Power Women, the definition is associated with successful, entrepreneurial and inspiring women. Women who are important to society and their environment or a specific target group, who set an example and/or are influencers. The words ‘Power Woman’ are often linked or are related to success, fame, wealth and happiness in the present tense.
Everyone seems to have different opinions on what truly makes a woman powerful. It is actions and not words that prove how strong a person truly is. The Power Woman is not only that successful woman who has a huge career, is very handsome or has a great company. No, the Power Woman is your mother, your sister or your aunt, your girlfriend or your neighbour.
Fortunately, many famous Power Women already exist in this world. We have compiled a list of our top 8 in random order. Women who inspire and contribute or have contributed to women’s emancipation. What can we learn from these Power Women? It is impossible to say who are the most influential or important- this depend on your own beliefs and interests. All these incredible females remind me that no matter what gender you are and where you come from you are never too old or too young to do something world changing:
Shirin Ebadi Ebadi was a successful judge who was removed from office after the Iranian Revolution because women were no longer allowed to hold this position of power. Since then, Ebadi has been fighting continuously for an equal opportunities policy and is an internationally acclaimed human rights lawyer. In 2003 she was the first Muslim woman to receive the Nobel Peace Prize, which was later claimed to have been taken away by the Iranian government.
Indira Gandhi was the first elected female prime minister of India. She was in power for 15 years and demanded the historic Simla agreement from 1972 to end the war between India and Pakistan. “Forgiveness is a virtue of the brave” – after the bloody division dispute between India and Pakistan, Gandhi had to inhabit these words to guarantee hope for peace. However not all of her decisions were popular, and she was assassinated in October 1984.
Audrey Hepburn was a humanitarian, dancer, actress and member of the Dutch resistance. Grateful for the humanitarian aid that helped her survive the German occupation during WWII as a child, at the height of her acting career, she quit, dedicating the remainder of her life to helping poverty-stricken children in the poorest nations. She taught us endless optimism: “Nothing is impossible, the word itself says: I am possible!”
Oprah Winfrey is a talk show host, motivational speaker and has inspired countless people. Her natural style with guests and audiences on the Oprah Winfrey Show earned her widespread popularity, as well as her own production company, Harpo, Inc. She is the example that any woman can become a successful entrepreneur and build an empire.
Malala Yousafzai survived a murder attempt by the Taliban in retaliation for her activism for girl education and became the youngest recipient of the Nobel Peace Prize ever.
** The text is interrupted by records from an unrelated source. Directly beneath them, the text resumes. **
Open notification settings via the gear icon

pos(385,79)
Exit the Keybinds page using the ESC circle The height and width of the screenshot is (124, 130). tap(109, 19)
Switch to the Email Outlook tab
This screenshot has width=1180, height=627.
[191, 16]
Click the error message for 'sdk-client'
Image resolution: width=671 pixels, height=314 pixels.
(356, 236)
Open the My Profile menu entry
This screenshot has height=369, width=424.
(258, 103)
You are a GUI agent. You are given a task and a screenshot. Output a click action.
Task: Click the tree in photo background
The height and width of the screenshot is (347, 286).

Malala is changing the world at her young age through her words and her work. She speaks up for every child’s right to quality education, equal rights for women and peace throughout the world. Malala is proof that one voice of passion and truth, however young and seemingly insignificant, can be heard and make a difference!
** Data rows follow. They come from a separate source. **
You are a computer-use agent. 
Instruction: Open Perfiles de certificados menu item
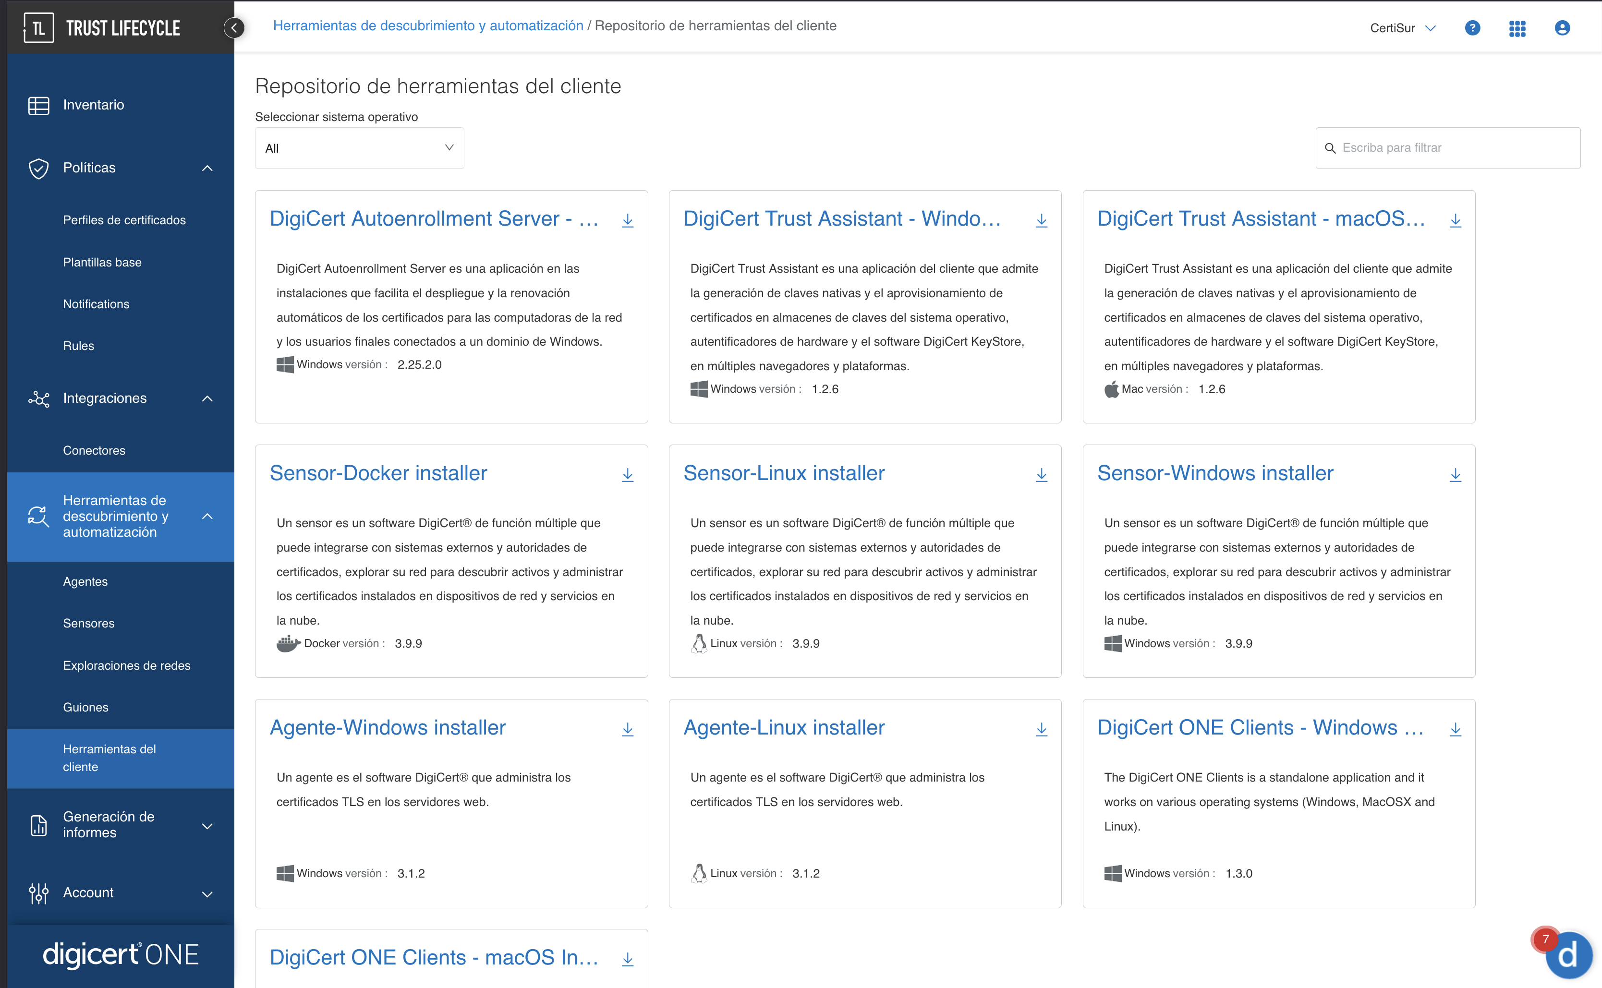(x=124, y=220)
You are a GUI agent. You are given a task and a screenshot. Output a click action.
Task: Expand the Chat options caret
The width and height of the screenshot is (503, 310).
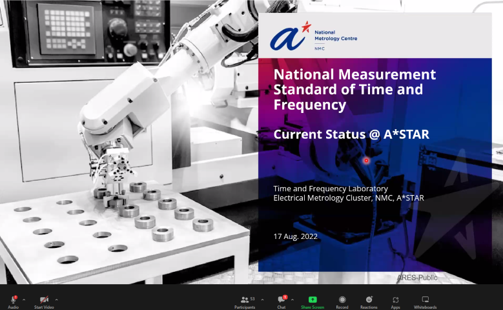click(293, 300)
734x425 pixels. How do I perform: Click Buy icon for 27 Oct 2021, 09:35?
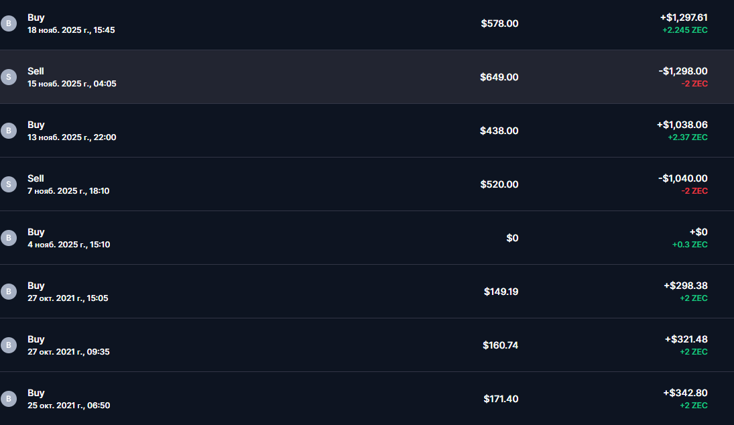[9, 345]
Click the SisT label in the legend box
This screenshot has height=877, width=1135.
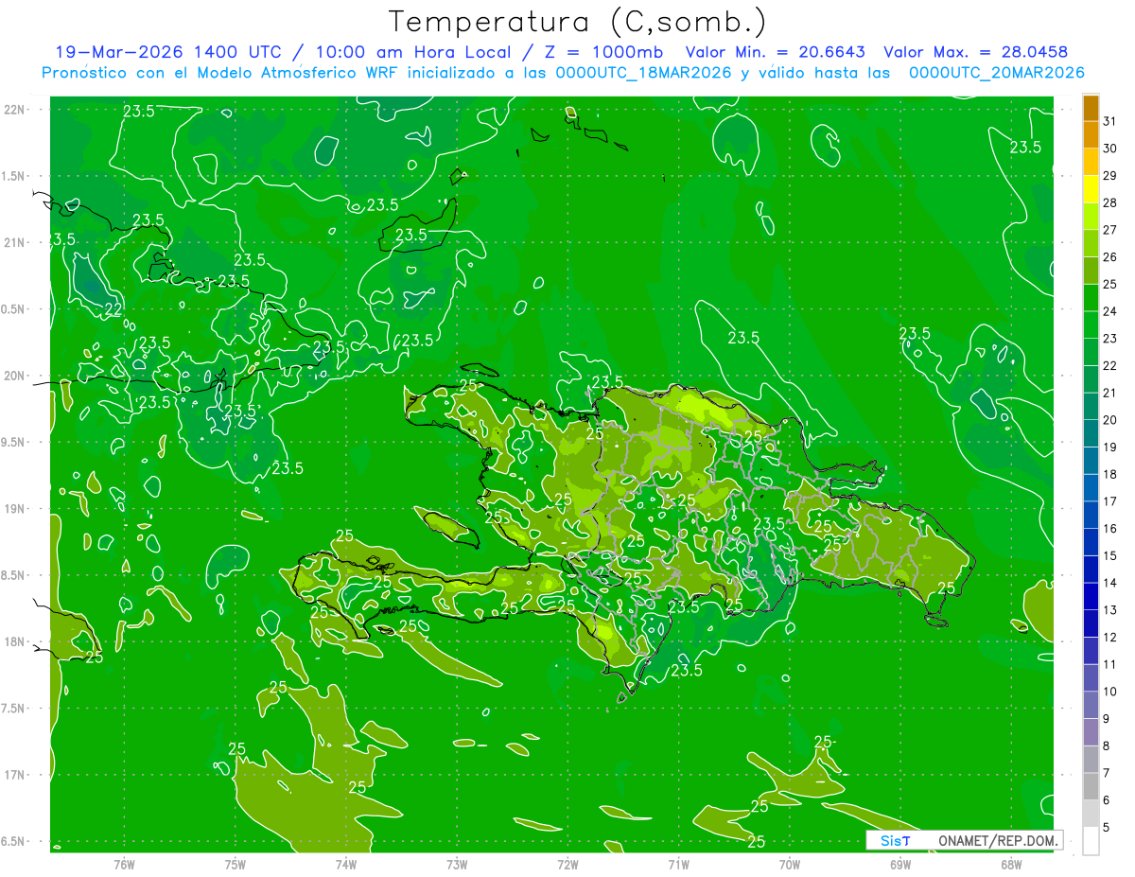coord(895,840)
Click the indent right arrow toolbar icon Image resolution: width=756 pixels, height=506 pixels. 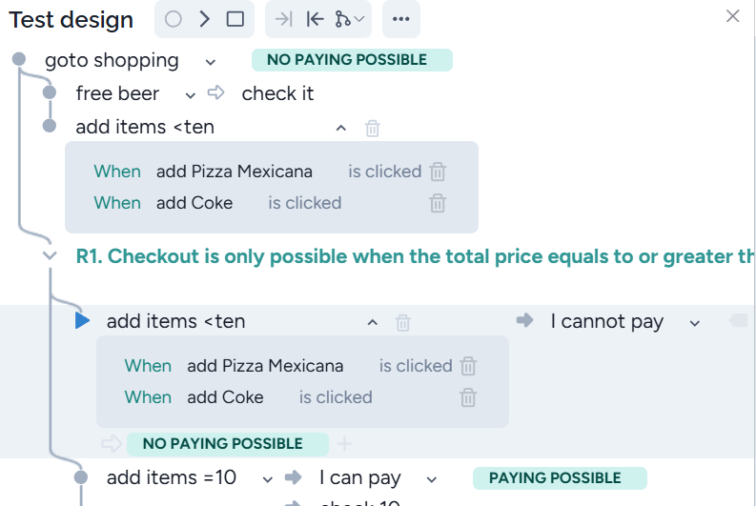[284, 19]
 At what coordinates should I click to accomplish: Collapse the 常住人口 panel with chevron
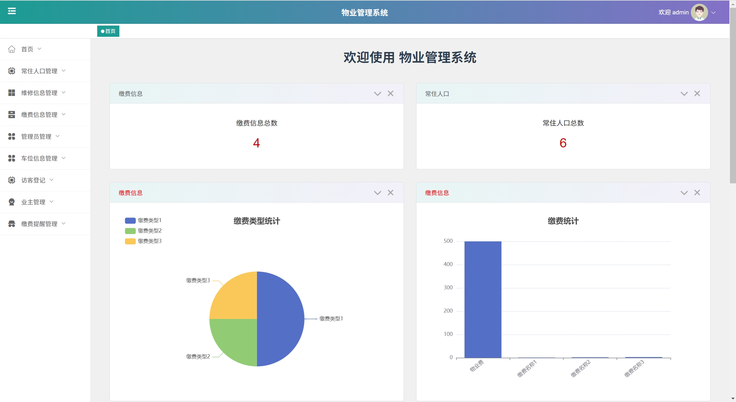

JK Rowling is the woman who taught the youth to read again. Her life is a classic rags-to-riches story. Her parents never received a college education, she lived for years with government assistance as a single mother, and overcame a dozen rejections from publishers to become, almost overnight, one of the most successful and widely read authors in history. JK earned so much from her Harry Potter books that at one point she was richer than the British queen – at least so whispered. JK donates a lot of money to charity organizations, travels the world to revive the pleasure of reading for children and co-founded the Children’s High Level Group- charity organisation, dedicated to the benefit of “children in desperate need of a voice.
Christiane Amanpour The British-Iranian is a great news correspondent who has been raising war coverage to a new level since her early years. As a very young editorial staff member, Amanpour was there when the Berlin Wall fell and when the Persian Gulf came under fire. She returned from Bosnia with strong stories and already divided her professional time between Afghanistan, Rwanda, Sudan, Pakistan, Syria and Somalia. Her open and honest manner of correspondence, even in the most difficult situations, is admired by many (female) journalism students. The respect is mutual, because Amanpour wants to give these young women every opportunity through the International Women’s Media Foundation that wants to raise the profile of female journalists and create more opportunities for them.
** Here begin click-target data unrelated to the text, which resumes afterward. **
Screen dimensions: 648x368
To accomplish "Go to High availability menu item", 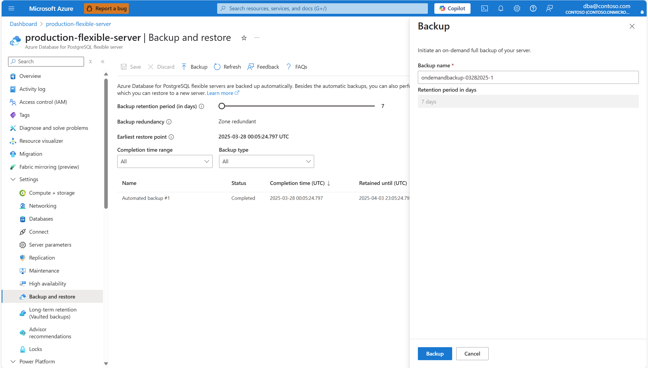I will click(x=48, y=284).
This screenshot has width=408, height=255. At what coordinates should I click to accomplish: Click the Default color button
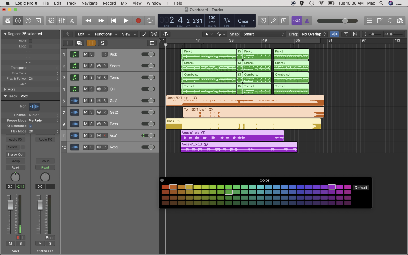coord(361,188)
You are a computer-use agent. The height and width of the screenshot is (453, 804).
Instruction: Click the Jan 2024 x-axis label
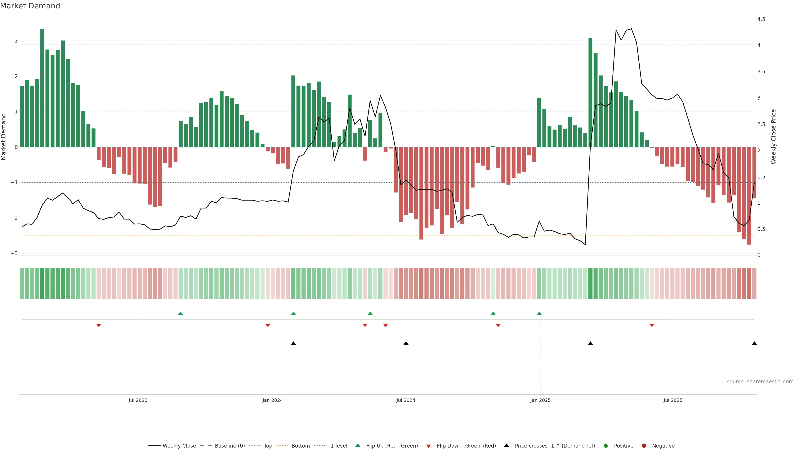point(272,400)
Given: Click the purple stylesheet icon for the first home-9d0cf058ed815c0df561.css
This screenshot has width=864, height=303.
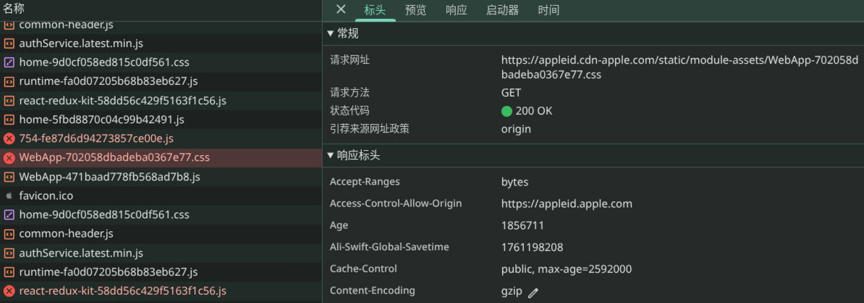Looking at the screenshot, I should pyautogui.click(x=9, y=62).
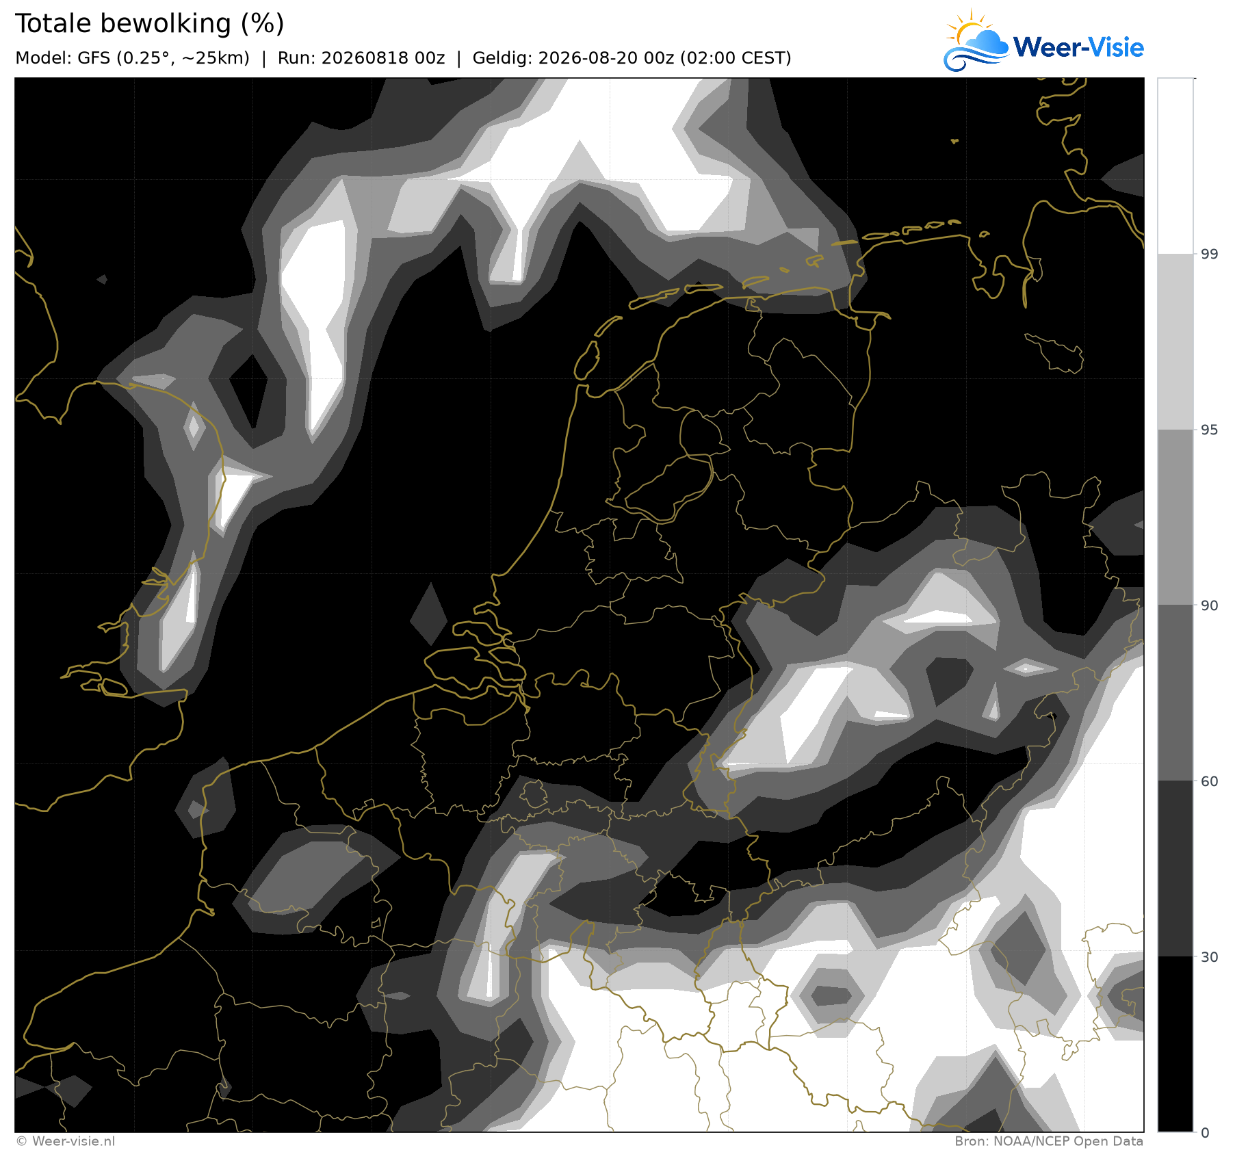Pick the black 0-30% colorbar segment
This screenshot has width=1248, height=1150.
1175,1044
Dr. Nawal Al Saadawi, one of the oldest women who is still active in public life, was born in 1931 and is one of the most beloved feminists, writers, activists and psychiatrists in Egypt. Her books are primarily aimed at women in Islam as well as touching the subjects of feminism and sex. She is an active demonstrator against female genital mutilation and is the founder of both the Arab Women’s Solidarity Association and the Arab Human Rights Association.
And maybe you should dare to look in the mirror now. Do you see yourself? You are stronger than you think. An ode to you …Power Woman!